▸ Given information
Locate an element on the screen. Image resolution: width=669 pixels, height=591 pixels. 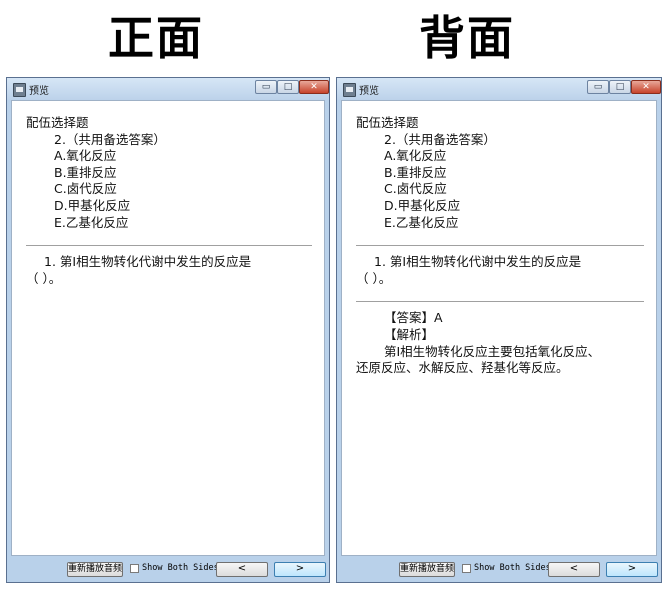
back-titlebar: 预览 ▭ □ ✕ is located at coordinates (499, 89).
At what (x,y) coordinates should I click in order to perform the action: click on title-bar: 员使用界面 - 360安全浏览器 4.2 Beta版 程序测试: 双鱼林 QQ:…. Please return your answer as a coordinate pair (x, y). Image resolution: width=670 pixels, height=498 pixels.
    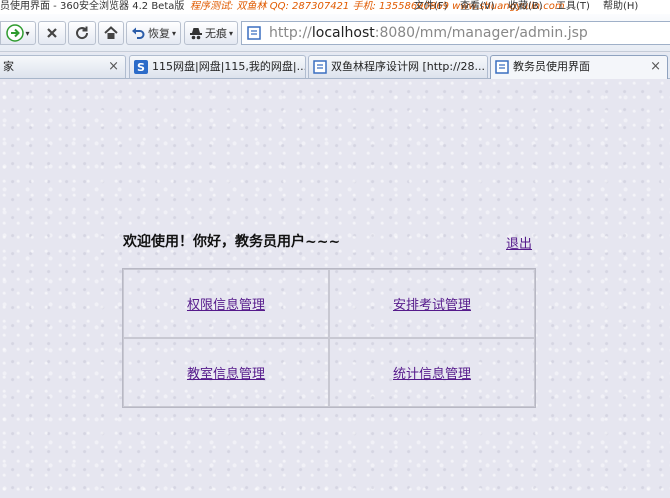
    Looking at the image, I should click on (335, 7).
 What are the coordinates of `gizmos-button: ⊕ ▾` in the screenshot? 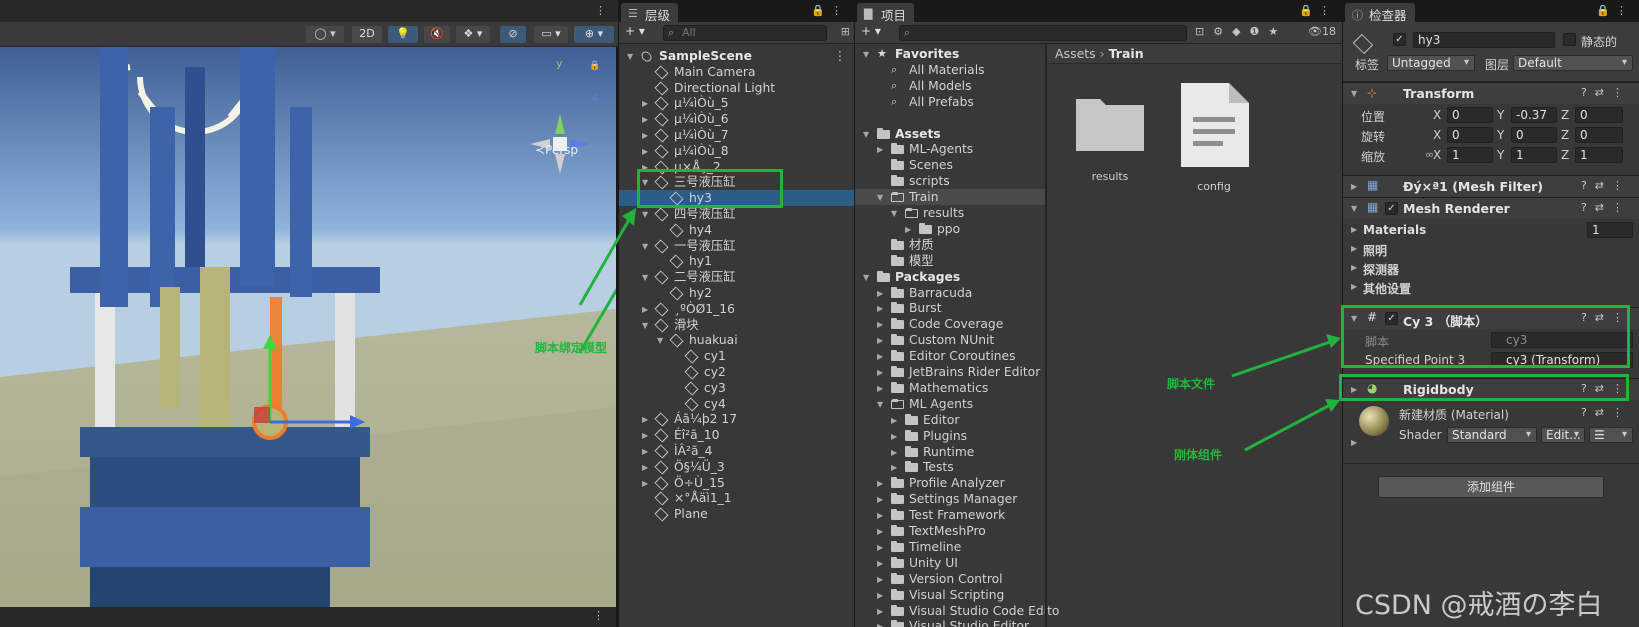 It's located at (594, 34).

▸ How to complete this task
Starting at the first line of the records, copy them word for word and stop after the line containing "back-titlebar: 预览 ▭". Leave the pictures out.

▸ Final answer
Locate an element on the screen. Image resolution: width=669 pixels, height=591 pixels. 
back-titlebar: 预览 ▭ □ ✕ is located at coordinates (499, 89).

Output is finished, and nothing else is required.